> **Assignment**
Below are entries to reproduce exactly, apart from their pictures.

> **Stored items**

....................

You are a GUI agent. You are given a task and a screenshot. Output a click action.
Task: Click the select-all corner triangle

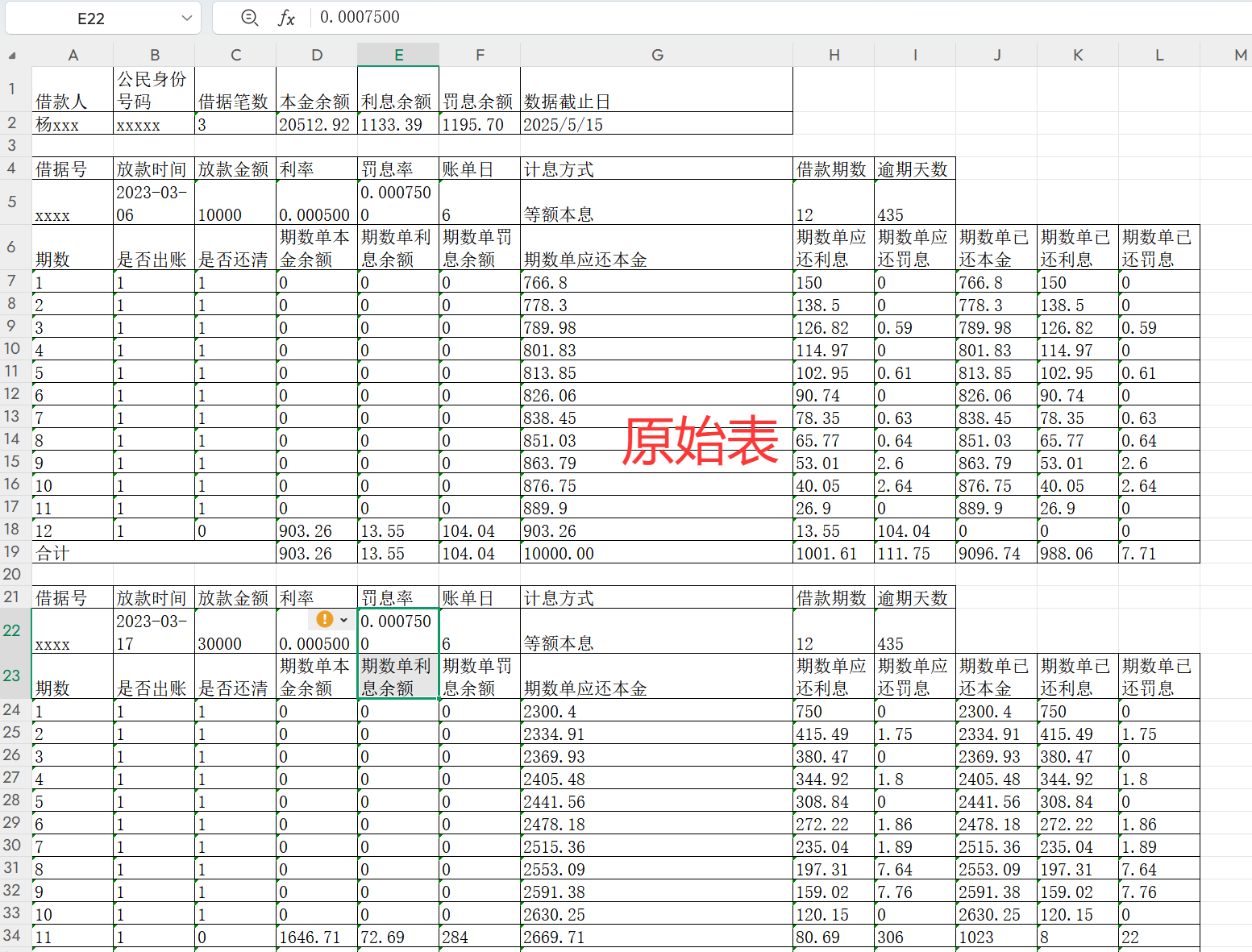tap(12, 56)
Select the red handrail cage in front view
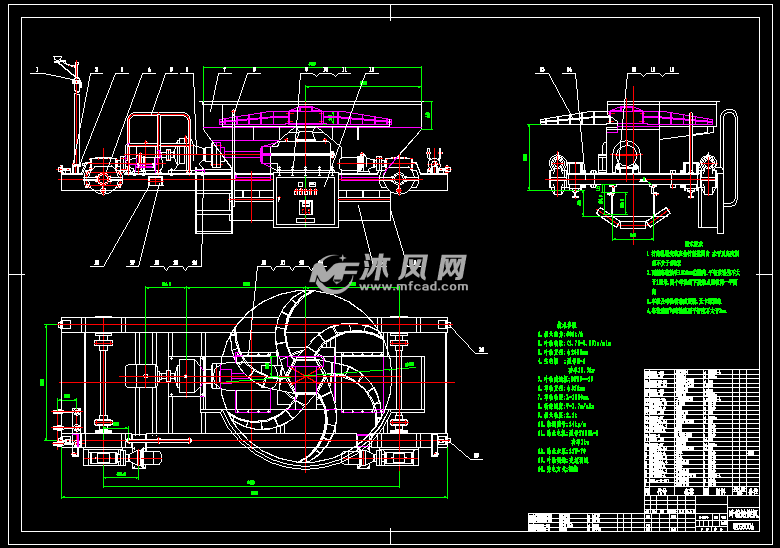 coord(158,135)
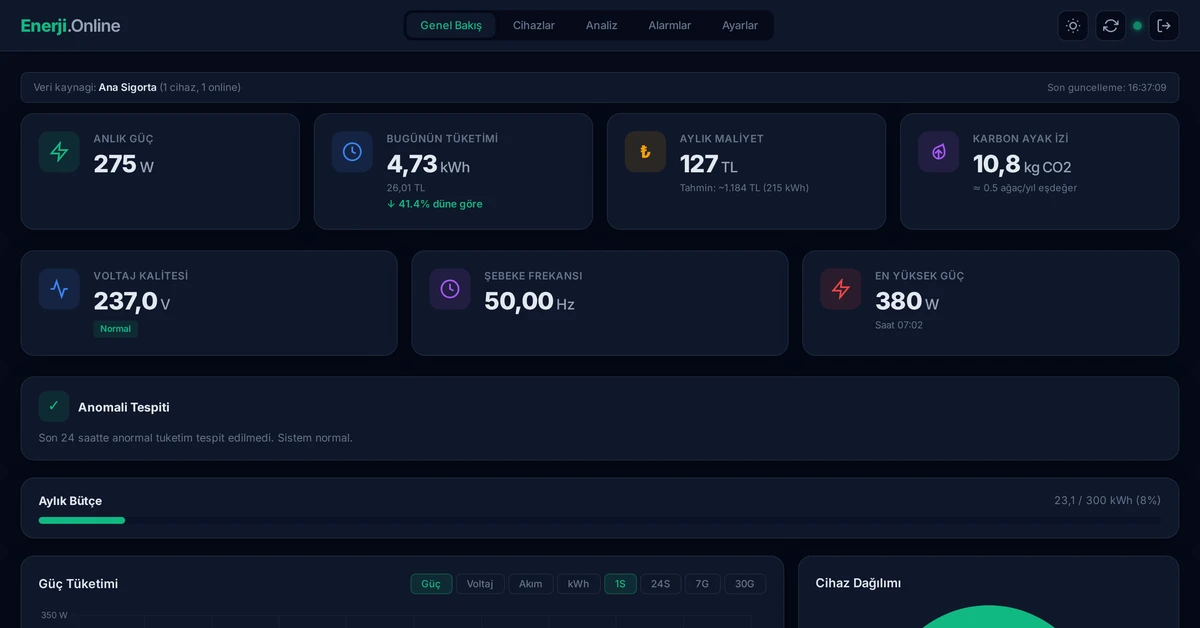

....................

> **Output**
You are a GUI agent. You are given a task and a screenshot. Output a click action.
Task: Click the select-all corner triangle

tap(12, 56)
Select the red handrail cage in front view
 coord(158,135)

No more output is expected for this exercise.